[RFC/PATCH: 001/010] Memory hotplug for new nodes with pgdat allocation. (pgdat allocation)
From: Yasunori Goto
Date: Fri Feb 10 2006 - 09:19:30 EST
This patch is main patch for pgdat allocation for new node.
When, new pgdat is required, kernel allocates memory for it
and initialize it by calling free_area_init_node().
Finally, NODE_DATA() macro can use by registering node_data[] array.
Ia64 needs special code for node_data[], but
node_data[node] = pgdat;
is enough for other archtectures.
To allocate pgdat, this patch use kmalloc() for it.
This means its place is not appropriate.
Kmalloc() will use other node for new pgdat. Because new node's memory
management structure (it means new pgdat) must be initalized ITSELF
for kmalloc. But I use kemalloc to simplify patch now....

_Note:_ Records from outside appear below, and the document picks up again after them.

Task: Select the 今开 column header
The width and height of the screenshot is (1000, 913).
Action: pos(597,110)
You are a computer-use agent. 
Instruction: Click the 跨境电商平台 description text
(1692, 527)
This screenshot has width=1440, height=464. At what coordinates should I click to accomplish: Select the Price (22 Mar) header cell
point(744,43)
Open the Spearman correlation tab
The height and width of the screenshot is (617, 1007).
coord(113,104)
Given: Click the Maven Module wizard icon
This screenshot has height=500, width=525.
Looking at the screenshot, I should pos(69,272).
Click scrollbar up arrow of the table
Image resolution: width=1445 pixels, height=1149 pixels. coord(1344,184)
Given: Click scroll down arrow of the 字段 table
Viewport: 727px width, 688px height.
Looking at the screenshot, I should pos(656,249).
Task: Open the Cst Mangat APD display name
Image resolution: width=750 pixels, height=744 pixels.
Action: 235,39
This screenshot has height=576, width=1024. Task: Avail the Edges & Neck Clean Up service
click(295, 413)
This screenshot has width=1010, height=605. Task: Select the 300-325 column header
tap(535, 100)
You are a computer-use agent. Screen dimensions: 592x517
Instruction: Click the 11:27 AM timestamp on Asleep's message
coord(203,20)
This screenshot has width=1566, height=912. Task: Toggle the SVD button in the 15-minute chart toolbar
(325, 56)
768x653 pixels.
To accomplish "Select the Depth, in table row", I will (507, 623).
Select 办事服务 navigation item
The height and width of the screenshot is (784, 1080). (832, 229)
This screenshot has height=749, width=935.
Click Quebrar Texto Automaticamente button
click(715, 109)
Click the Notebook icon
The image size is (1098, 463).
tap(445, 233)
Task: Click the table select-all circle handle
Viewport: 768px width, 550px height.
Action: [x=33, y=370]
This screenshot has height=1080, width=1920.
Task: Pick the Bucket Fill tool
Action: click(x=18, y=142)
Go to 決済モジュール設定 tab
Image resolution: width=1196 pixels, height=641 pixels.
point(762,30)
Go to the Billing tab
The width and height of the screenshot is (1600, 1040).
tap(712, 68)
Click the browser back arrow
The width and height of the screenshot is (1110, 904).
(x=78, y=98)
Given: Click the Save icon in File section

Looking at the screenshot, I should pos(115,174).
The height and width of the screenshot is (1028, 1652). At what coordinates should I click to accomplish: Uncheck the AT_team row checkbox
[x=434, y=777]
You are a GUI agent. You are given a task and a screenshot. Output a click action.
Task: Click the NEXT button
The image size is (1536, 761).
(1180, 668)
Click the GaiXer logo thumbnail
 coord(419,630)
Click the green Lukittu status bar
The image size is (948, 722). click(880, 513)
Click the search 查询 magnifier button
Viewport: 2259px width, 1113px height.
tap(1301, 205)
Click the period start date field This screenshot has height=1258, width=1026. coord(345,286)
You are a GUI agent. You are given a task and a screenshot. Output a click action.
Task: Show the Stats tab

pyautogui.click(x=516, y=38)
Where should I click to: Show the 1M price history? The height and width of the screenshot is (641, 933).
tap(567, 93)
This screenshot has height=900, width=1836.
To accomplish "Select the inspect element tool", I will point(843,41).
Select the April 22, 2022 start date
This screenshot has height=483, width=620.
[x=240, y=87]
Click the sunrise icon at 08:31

Signed-off-by: Yasunori Goto <y-goto@xxxxxxxxxxxxxx>
Index: pgdat2/include/linux/bootmem.h
===================================================================
--- pgdat2.orig/include/linux/bootmem.h 2006-02-10 16:49:57.000000000 +0900
+++ pgdat2/include/linux/bootmem.h 2006-02-10 17:01:48.000000000 +0900
@@ -86,8 +86,8 @@ static inline void *alloc_remap(int nid,
}
#endif
-extern unsigned long __initdata nr_kernel_pages;
-extern unsigned long __initdata nr_all_pages;
+extern unsigned long __meminitdata nr_kernel_pages;
+extern unsigned long __meminitdata nr_all_pages;
extern void *__init alloc_large_system_hash(const char *tablename,
unsigned long bucketsize,
Index: pgdat2/mm/memory_hotplug.c
===================================================================
--- pgdat2.orig/mm/memory_hotplug.c 2006-02-10 16:49:57.000000000 +0900
+++ pgdat2/mm/memory_hotplug.c 2006-02-10 16:59:51.000000000 +0900
@@ -21,6 +21,7 @@
#include <linux/memory_hotplug.h>
#include <linux/highmem.h>
#include <linux/vmalloc.h>
+#include <linux/kthread.h>
#include <asm/tlbflush.h>
@@ -54,6 +55,44 @@ static int __add_section(struct zone *zo
return register_new_memory(__pfn_to_section(phys_start_pfn));
}
+extern int kswapd(void *);
+int new_pgdat_init(int nid, unsigned long start_pfn, unsigned long nr_pages)
+{
+ unsigned long zones_size[MAX_NR_ZONES] = {0};
+ unsigned long zholes_size[MAX_NR_ZONES] = {0};
+ unsigned long size = arch_pernode_size(nid);
+ pg_data_t *pgdat;
+
+ pgdat = kmalloc(size, GFP_KERNEL);
+ if (!pgdat){
+ printk("%s node_data allocation failed\n", __FUNCTION__);
+ return -ENODEV;
+ }
+
+ memset(pgdat, 0, size);
+ set_node_data_array(nid, pgdat);
+ /* NODE_DATA(nid) macro can use from here */
+
+ free_area_init_node(nid, NODE_DATA(nid), zones_size, start_pfn, zholes_size);
+
+ NODE_DATA(nid)->kswapd = kthread_create(kswapd, NODE_DATA(nid), "kswapd%d", nid);
+
+ node_set_online(nid);
+ arch_register_node(nid);
+
+ return 0;
+
+}
+
+void release_pgdat(pg_data_t *pgdat)
+{
+ arch_unregister_node(pgdat->node_id);
+ node_set_offline(pgdat->node_id);
+ clear_node_data_array(pgdat);
+ kfree(pgdat);
+}
+
+
/*
* Reasonably generic function for adding memory. It is
* expected that archs that support memory hotplug will
Index: pgdat2/mm/page_alloc.c
===================================================================
--- pgdat2.orig/mm/page_alloc.c 2006-02-10 16:49:57.000000000 +0900
+++ pgdat2/mm/page_alloc.c 2006-02-10 17:02:22.000000000 +0900
@@ -80,8 +80,8 @@ EXPORT_SYMBOL(zone_table);
static char *zone_names[MAX_NR_ZONES] = { "DMA", "DMA32", "Normal", "HighMem" };
int min_free_kbytes = 1024;
-unsigned long __initdata nr_kernel_pages;
-unsigned long __initdata nr_all_pages;
+unsigned long __meminitdata nr_kernel_pages;
+unsigned long __meminitdata nr_all_pages;
#ifdef CONFIG_DEBUG_VM
static int page_outside_zone_boundaries(struct zone *zone, struct page *page)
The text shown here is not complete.